Thomas F. Cooke (c. 1863–1941) was an American banker and a City Council member in Los Angeles, California, between 1929 and 1931.

Early life and career 
Cooke was born in Center Grove, Iowa, in which state he was a banker and a real-estate broker. In the Spanish–American War of 1898, he earned the rank of captain. He moved to Los Angeles in 1907, and in World War I he served in the Army Quartermaster Corps. He worked for the Pacific Southwest Trust and Savings Bank and for Los Angeles-First National Trust and Savings Bank. In 1927 he completed a trip around the world, on which he carried a "motion-picture outfit" and brought back "many reels of pictures."  He was a member of the Hollywood Board of Trade, the forerunner of the Hollywood Chamber of Commerce. Cooke died May 14, 1941, in his home at 10763 Wilkins Avenue, Westwood, leaving his widow, Nellie Ford Cooke, a son, Edwin; a daughter, Mrs. Elizabeth Argue, and a sister, Mrs. Harrison C. Rice. Cremation was at Hollywood Cemetery.

=-=-=

:: SET OF TASKS ::
• A. Answer these from the biography of Thomas F. Cooke:
(i) In what town and state was Cooke born?
(ii) What rank did he earn in the Spanish–American War of 1898?
(iii) Which organization was the forerunner of the Hollywood Chamber of Commerce?
• B. In the entries, switch every "GUI agent" to "screen agent" and leave everything else unchanged. Begin at the first line of the entries and stop after the line that has "point(42,44)".

:: INFORMATION SHOWN ::

=-=-=

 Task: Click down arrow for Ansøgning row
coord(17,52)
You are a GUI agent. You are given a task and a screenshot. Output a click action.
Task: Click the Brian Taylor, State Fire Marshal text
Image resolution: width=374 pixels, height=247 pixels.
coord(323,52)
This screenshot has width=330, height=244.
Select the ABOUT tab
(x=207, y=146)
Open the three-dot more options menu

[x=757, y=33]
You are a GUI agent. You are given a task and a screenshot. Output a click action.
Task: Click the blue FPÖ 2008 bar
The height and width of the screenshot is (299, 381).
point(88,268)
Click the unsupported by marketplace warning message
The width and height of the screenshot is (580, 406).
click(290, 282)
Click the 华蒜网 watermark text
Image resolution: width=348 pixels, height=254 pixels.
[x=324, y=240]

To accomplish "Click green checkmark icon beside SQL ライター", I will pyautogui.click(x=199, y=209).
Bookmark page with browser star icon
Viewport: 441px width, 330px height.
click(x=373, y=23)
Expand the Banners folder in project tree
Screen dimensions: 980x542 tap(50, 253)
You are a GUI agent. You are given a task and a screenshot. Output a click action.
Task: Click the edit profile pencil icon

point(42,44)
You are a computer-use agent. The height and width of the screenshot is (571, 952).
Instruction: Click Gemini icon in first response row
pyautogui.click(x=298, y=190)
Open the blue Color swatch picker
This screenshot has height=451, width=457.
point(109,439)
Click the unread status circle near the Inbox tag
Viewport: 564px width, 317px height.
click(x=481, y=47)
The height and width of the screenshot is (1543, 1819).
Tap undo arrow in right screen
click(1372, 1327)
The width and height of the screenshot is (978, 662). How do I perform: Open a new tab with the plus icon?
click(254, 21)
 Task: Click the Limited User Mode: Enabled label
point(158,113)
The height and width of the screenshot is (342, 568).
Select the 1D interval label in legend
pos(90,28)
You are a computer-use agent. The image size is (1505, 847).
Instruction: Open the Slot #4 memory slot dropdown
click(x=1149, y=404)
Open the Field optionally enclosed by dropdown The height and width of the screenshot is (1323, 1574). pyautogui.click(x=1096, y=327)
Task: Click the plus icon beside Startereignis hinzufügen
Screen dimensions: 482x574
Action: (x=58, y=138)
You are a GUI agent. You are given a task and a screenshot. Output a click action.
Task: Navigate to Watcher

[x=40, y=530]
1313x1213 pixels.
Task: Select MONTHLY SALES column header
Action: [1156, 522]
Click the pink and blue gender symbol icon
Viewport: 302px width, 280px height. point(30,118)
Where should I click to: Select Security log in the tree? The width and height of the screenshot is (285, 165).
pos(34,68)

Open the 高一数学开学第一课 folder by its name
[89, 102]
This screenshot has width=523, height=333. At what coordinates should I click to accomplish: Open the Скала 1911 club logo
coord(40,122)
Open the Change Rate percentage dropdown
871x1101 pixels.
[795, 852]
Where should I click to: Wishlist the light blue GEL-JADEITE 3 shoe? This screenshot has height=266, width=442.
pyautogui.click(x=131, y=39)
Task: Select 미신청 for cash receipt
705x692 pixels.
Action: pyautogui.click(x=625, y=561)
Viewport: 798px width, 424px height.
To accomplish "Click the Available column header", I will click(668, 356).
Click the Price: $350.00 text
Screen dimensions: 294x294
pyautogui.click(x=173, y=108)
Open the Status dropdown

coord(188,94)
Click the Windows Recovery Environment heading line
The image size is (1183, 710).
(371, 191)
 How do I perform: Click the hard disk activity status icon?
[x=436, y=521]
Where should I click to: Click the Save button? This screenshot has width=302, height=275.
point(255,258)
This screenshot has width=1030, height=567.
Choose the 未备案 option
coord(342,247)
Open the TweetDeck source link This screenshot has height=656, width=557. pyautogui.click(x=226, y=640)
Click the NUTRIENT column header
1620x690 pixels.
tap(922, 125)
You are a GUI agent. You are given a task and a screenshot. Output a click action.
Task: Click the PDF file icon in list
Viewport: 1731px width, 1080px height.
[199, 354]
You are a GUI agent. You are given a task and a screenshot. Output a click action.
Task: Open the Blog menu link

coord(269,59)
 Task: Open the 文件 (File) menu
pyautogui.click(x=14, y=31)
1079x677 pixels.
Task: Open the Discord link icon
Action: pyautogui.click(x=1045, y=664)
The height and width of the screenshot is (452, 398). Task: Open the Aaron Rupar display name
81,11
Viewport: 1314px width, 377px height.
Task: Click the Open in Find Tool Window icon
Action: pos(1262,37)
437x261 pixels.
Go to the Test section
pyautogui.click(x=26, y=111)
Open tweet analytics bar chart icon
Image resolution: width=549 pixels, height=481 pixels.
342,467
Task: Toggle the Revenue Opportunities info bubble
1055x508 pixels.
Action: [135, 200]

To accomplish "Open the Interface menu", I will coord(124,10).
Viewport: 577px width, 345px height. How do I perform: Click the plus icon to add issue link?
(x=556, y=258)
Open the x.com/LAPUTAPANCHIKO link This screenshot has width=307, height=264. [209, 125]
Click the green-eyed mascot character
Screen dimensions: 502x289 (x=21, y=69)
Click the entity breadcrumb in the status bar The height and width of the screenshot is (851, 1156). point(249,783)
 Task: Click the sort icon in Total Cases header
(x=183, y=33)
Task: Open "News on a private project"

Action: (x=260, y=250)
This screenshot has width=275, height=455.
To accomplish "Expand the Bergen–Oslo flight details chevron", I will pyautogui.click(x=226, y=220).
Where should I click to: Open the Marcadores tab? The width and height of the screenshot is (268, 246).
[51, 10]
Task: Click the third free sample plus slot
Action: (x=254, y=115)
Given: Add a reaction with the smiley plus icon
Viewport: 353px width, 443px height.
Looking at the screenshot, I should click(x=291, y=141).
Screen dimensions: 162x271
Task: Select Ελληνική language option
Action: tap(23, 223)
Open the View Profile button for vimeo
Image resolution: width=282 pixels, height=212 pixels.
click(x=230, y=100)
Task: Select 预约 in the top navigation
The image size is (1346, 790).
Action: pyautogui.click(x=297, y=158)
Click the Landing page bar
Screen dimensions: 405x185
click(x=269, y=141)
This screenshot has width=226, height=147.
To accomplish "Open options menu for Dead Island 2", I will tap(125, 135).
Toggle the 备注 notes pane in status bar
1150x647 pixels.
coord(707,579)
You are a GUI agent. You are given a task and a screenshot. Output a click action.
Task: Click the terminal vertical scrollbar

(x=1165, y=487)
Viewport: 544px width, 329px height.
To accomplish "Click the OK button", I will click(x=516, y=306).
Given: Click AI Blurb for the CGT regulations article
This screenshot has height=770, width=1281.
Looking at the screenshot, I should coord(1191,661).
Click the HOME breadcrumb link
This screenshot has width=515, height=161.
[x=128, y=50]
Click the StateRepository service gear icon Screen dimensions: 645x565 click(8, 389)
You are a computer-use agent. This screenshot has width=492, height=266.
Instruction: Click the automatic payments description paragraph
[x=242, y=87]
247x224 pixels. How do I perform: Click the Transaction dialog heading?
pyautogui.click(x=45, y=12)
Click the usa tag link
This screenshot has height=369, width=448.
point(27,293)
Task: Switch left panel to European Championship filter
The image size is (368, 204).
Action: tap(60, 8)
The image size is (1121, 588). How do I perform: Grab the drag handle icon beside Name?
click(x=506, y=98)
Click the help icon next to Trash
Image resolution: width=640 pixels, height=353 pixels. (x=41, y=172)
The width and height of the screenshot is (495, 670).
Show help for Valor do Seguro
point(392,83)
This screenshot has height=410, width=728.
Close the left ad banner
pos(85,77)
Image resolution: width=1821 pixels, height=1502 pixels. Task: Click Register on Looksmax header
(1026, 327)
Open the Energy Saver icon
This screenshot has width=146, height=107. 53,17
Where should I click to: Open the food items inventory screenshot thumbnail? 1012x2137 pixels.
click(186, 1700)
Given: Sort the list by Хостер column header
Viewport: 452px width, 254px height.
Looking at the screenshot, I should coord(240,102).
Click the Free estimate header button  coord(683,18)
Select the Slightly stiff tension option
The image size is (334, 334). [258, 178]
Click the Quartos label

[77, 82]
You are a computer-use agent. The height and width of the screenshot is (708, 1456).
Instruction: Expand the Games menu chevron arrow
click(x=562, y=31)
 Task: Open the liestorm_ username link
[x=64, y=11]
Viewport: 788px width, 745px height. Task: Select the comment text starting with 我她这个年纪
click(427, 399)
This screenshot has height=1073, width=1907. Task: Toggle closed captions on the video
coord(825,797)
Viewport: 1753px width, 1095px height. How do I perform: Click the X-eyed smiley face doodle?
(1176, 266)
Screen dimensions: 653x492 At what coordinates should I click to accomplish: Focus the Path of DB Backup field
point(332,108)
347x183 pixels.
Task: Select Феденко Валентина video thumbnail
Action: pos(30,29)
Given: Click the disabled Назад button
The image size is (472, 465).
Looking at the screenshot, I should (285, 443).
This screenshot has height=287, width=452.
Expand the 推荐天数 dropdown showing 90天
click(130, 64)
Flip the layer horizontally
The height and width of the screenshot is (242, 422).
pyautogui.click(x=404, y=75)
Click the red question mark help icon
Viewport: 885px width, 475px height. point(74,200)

=-=-=

:: RESULTS BY TASK ::
• A.
(i) Center Grove, Iowa
(ii) Captain
(iii) The Hollywood Board of Trade

• B.
 Task: Click down arrow for Ansøgning row
coord(17,52)
You are a screen agent. You are given a task and a screenshot. Output a click action.
Task: Click the Brian Taylor, State Fire Marshal text
Image resolution: width=374 pixels, height=247 pixels.
coord(323,52)
This screenshot has width=330, height=244.
Select the ABOUT tab
(x=207, y=146)
Open the three-dot more options menu

[x=757, y=33]
You are a screen agent. You are given a task and a screenshot. Output a click action.
Task: Click the blue FPÖ 2008 bar
The height and width of the screenshot is (299, 381).
point(88,268)
Click the unsupported by marketplace warning message
The width and height of the screenshot is (580, 406).
click(290, 282)
Click the 华蒜网 watermark text
Image resolution: width=348 pixels, height=254 pixels.
[x=324, y=240]

To accomplish "Click green checkmark icon beside SQL ライター", I will pyautogui.click(x=199, y=209).
Bookmark page with browser star icon
Viewport: 441px width, 330px height.
click(x=373, y=23)
Expand the Banners folder in project tree
Screen dimensions: 980x542 tap(50, 253)
You are a screen agent. You are given a task and a screenshot. Output a click action.
Task: Click the edit profile pencil icon

point(42,44)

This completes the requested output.